Why Innovation Isn’t Dead: A Look at Our Technology Future
There is a lot of pessimism about the future. Some people argue that, other than advances in computer-related fields, technological progress has actually stalled: the internal-combustion engine, invented in 1876, still rules our highways; the cancer death rate has barely changed since 1971; today’s Internet was actually designed in the 1960s. There are fears that world wars will break out over water and energy shortages and that our standards of living will fall. These perceptions couldn’t be further from the truth.
Vivek Wadhwa will discuss why he believes that this will be the most innovative decade in human history. He will explain how exponentially advancing technologies—in fields such as robotics, A.I., computing, synthetic biology, 3D printing, medicine, and nanomaterials—will enable us to start solving humanity’s grand challenges.
Disrupted Industries and Trillion-Dollar Opportunities
Not long ago, you could see your competition coming. Management guru Clayton Christensen coined the term “disruptive innovation” to describe how competition worked: a new entrant attacked a market leader by launching low-end, low-priced products and then relentlessly improving them. Now Christensen’s frameworks have themselves been disrupted—because you can no longer see the competition coming.
Technologies are no longer progressing in a predictable linear fashion, but are advancing exponentially and converging. Fields such as computing, medicine, artificial intelligence, 3D printing, robotics, nanomaterials, and synthetic biology are advancing simultaneously, and combining these allows one industry to rapidly disrupt another—before market leaders even know what has hit them.
Practically every industry will be disrupted over the next few years, including finance, insurance, health care, manufacturing, transportation, education, I.T. services, and communications. Very few of today’s Fortune 500 companies will be on that list by the early 2020s. They will go the way of Blockbuster, Kodak, RIM, Compaq, and Nokia.
This is not all bad news, because disruption creates opportunities. New industries will emerge, and companies that lead the change will have the trillion-dollar market capitalizations.

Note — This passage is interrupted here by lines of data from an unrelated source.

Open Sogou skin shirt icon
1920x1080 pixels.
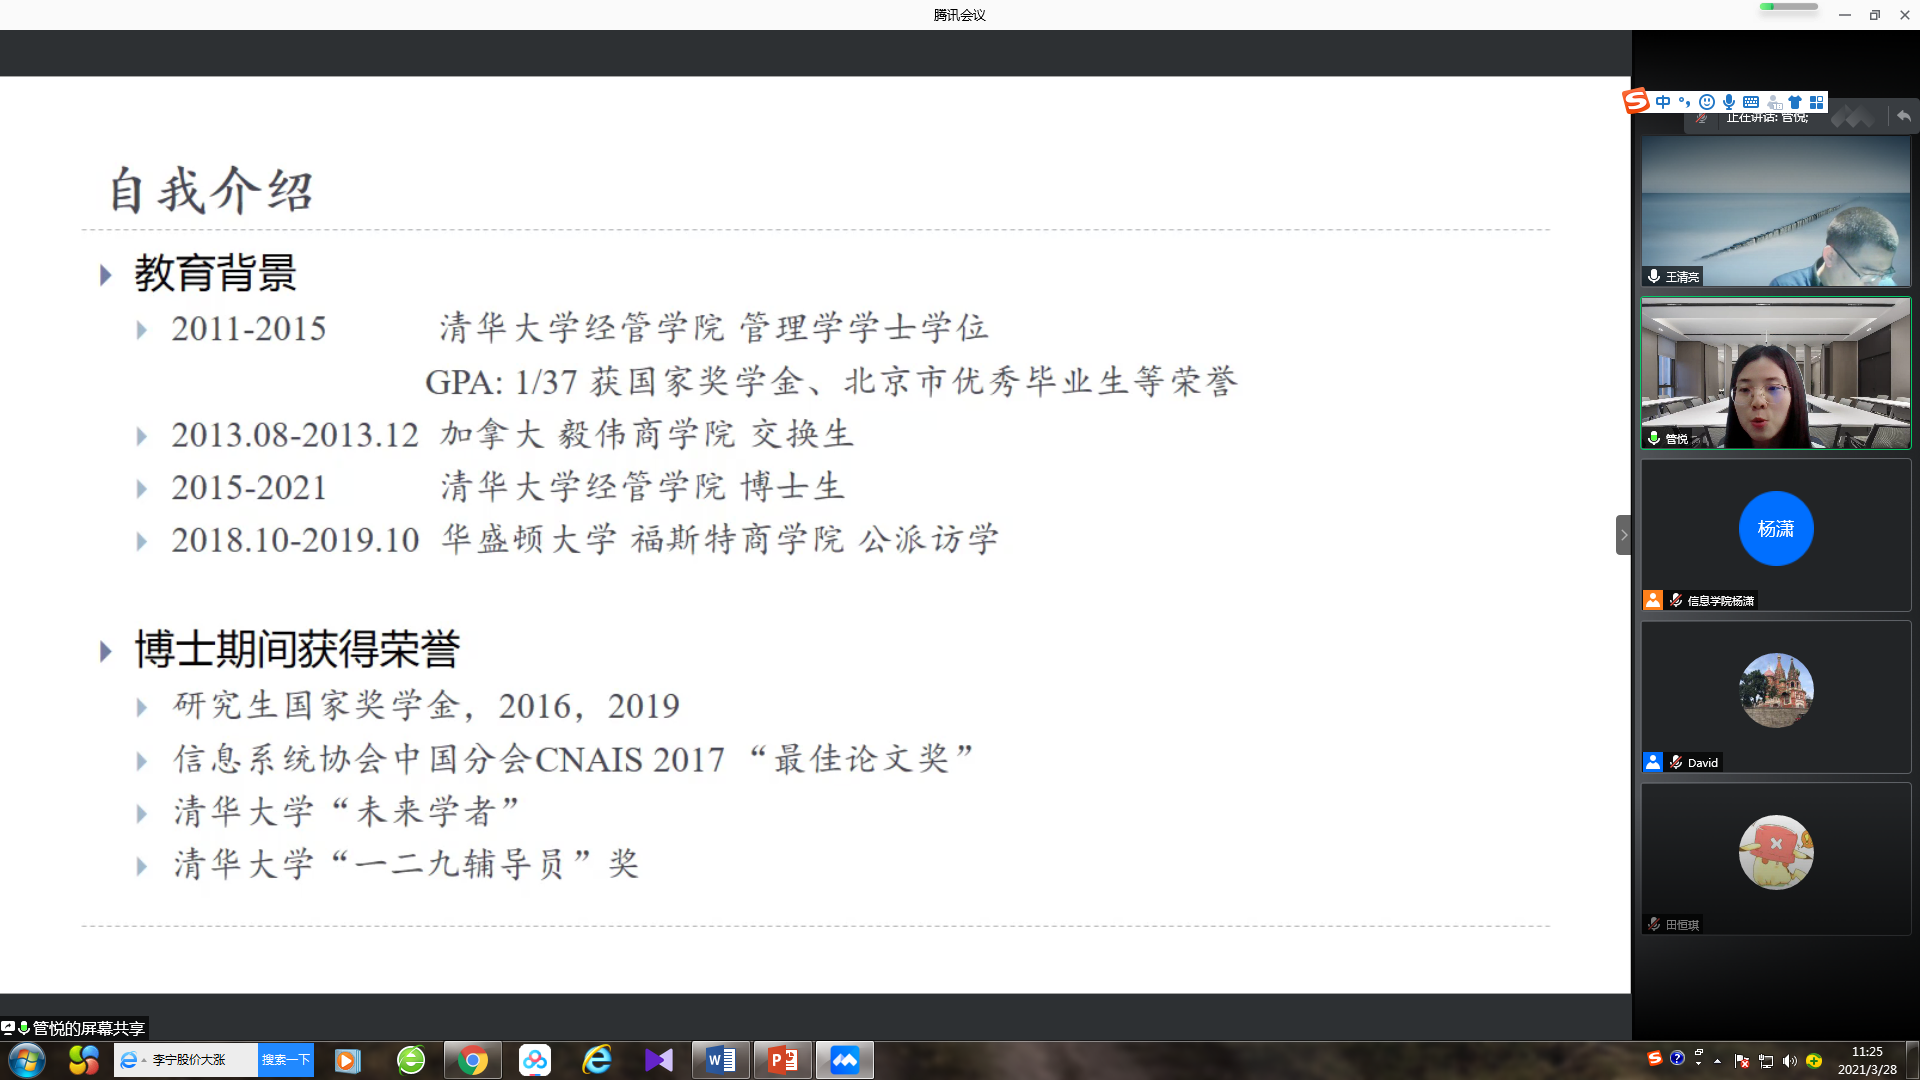[1795, 102]
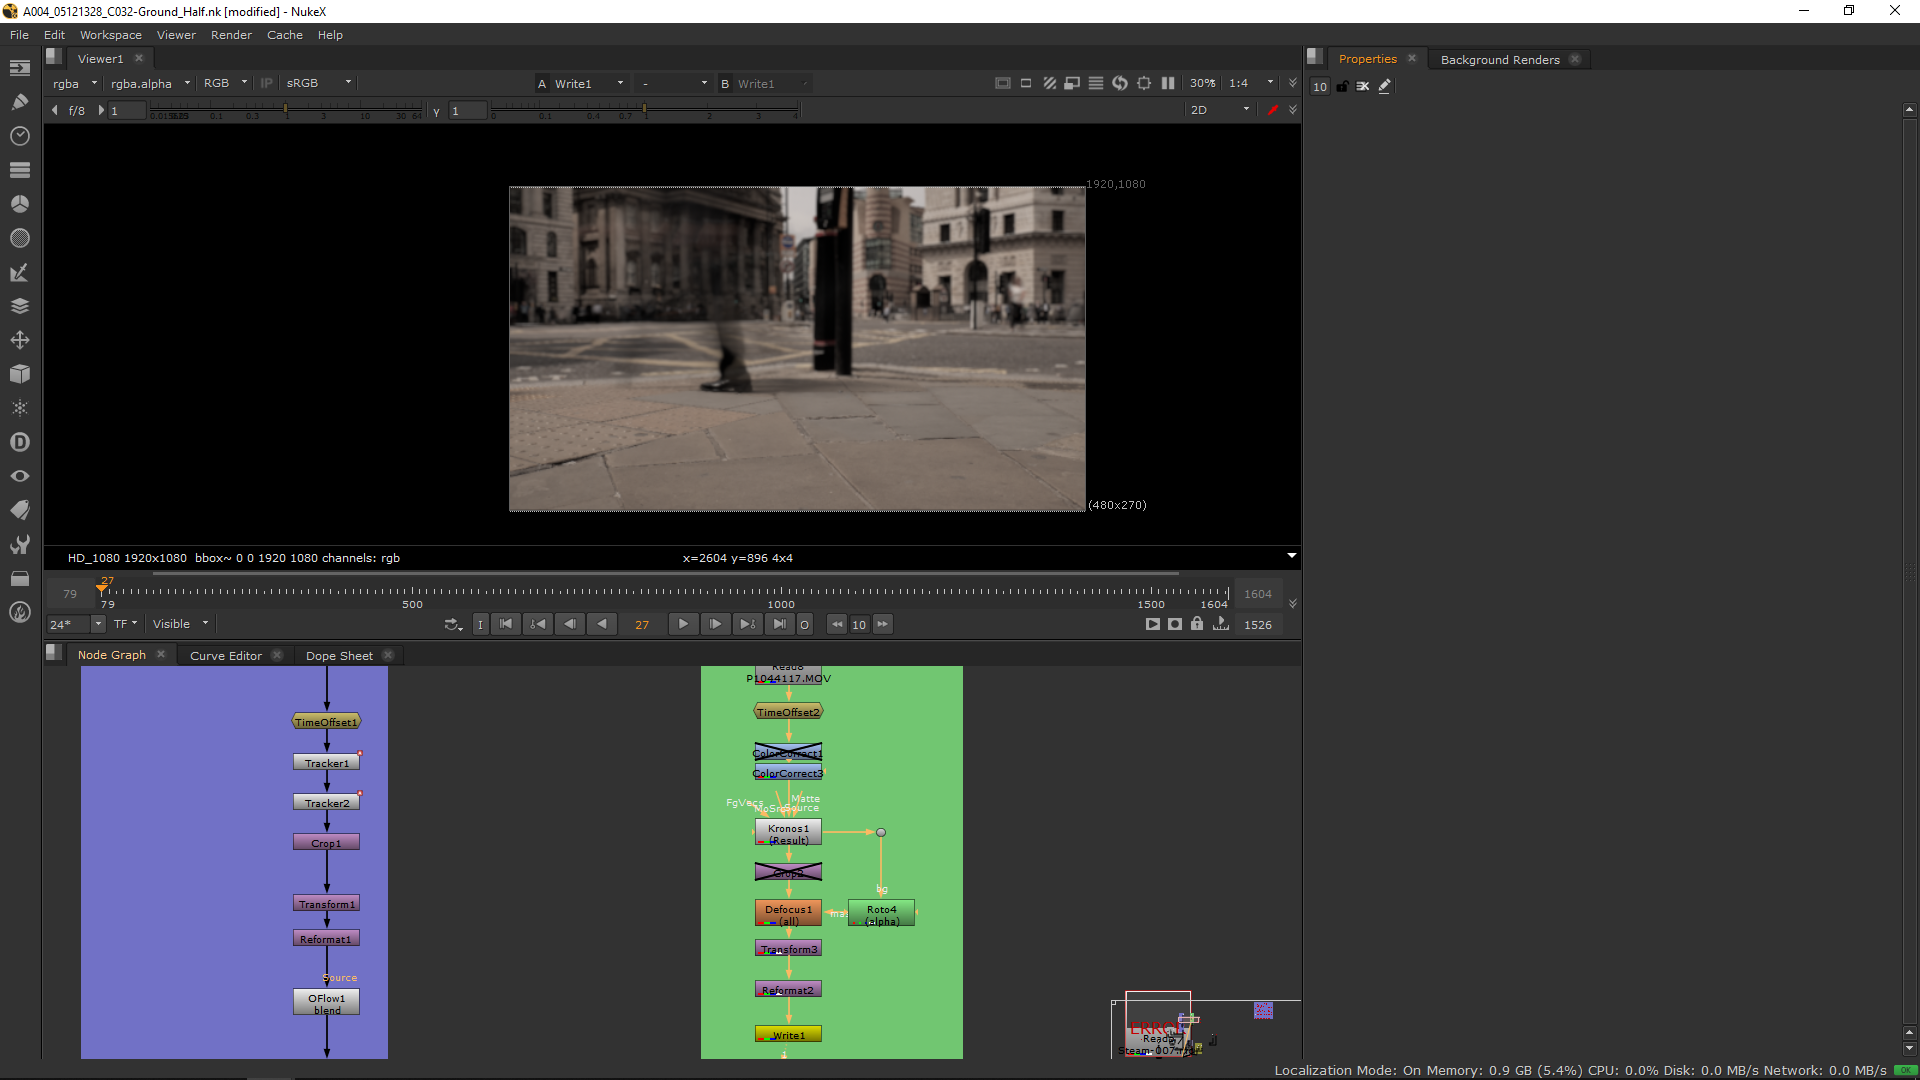1920x1080 pixels.
Task: Switch to the Curve Editor tab
Action: click(225, 656)

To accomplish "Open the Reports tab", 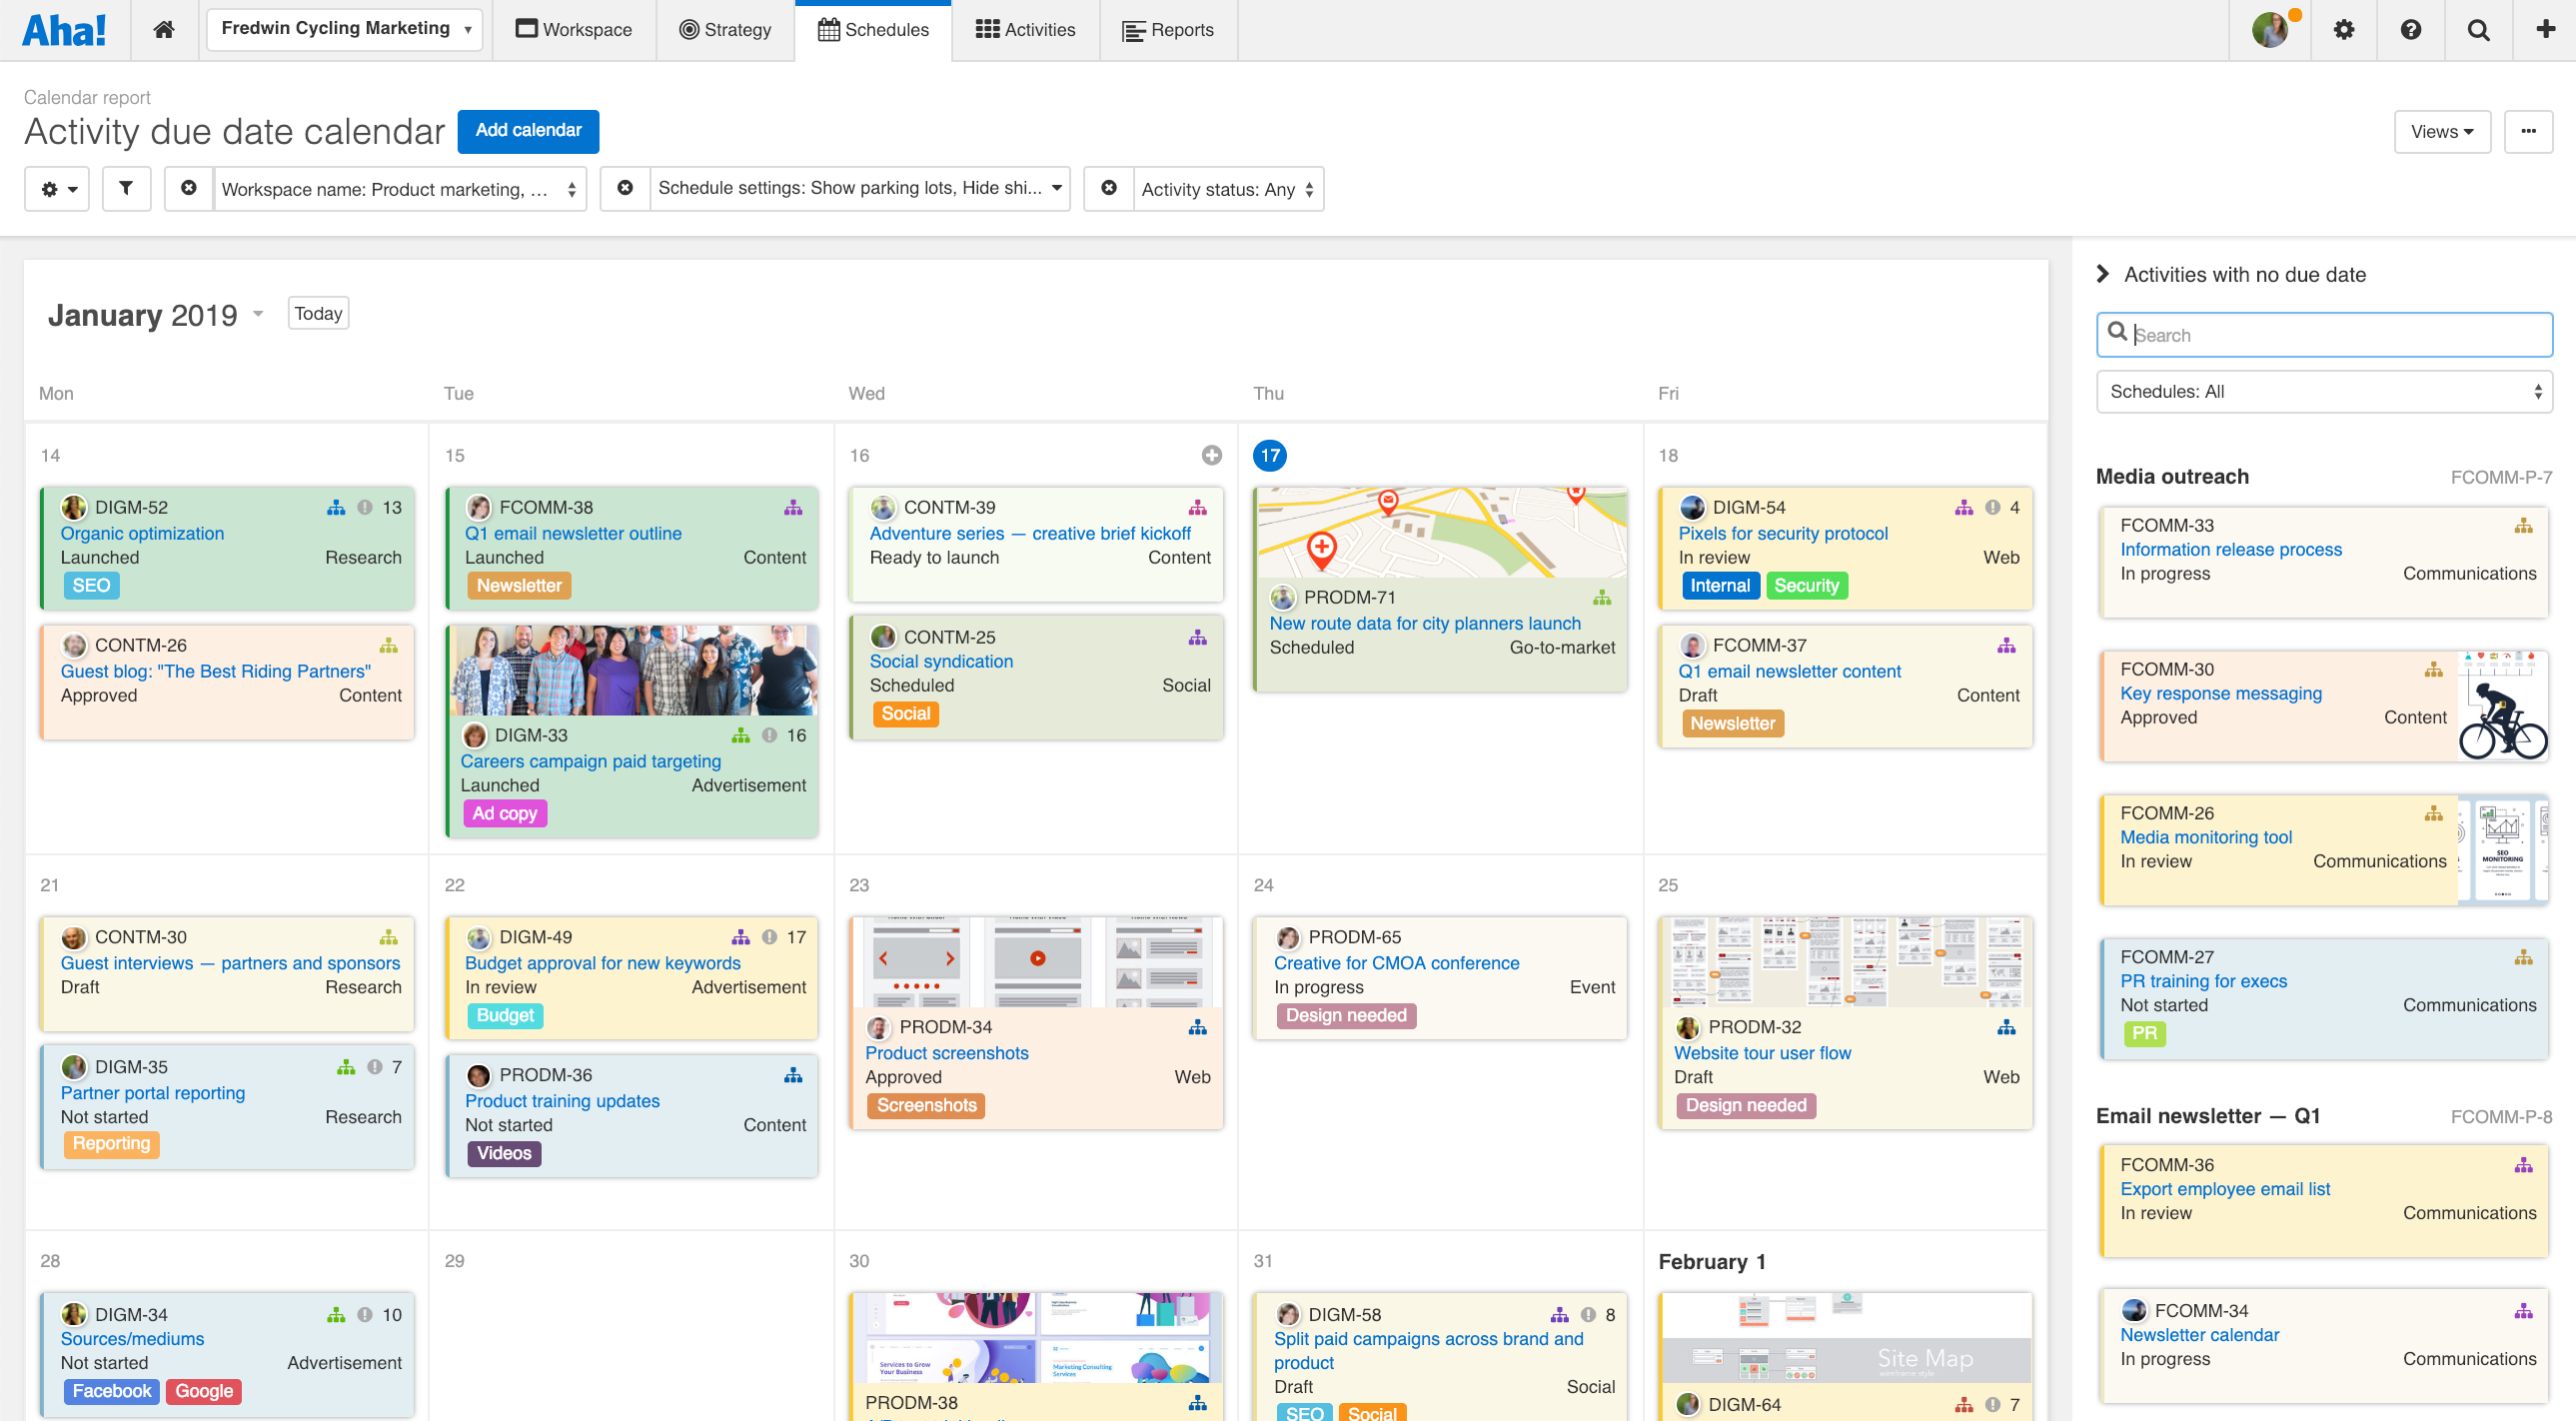I will coord(1169,29).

The Next Wave Globalization: China, India and How the U.S. Can Keep Its Competitive Edge in the Midst of Globalized Innovation
Academics, policy makers and business executives say that the U.S. is falling behind in math and science education and is losing its global advantage because China and India graduate more engineers. They cite poor test results, declining international rankings and decreasing enrollment in the hard sciences. They believe the remedy for U.S. competitiveness is to graduate more engineers and scientists.
America has reason to worry, but the problems aren’t its graduation rates or international rankings. China and India’s advantages are much different than we understand. They may graduate large numbers of engineers, but the quality of the education is so poor that they have to be retrained when they start work. To continue to lead, America has to focus on its core advantages and not try to be like its new global competitors.
What Makes an Entrepreneur and How Can We Make More of Them?
The legends of Bill Gates, Steve Jobs, Mark Zuckerberg and other high-tech entrepreneurs have fed a stereotypical vision of innovation in America: Mix a brainy college dropout, a garage-incubated idea and a powerful venture capitalist, stir well, and you get the latest Silicon Valley powerhouse. That’s Hollywood’s version of technological innovation; unfortunately, it’s also the one that venture capitalists try to fund and government planners seek to replicate. But these individuals are not America’s typical entrepreneurs and that is not the way to build innovation systems.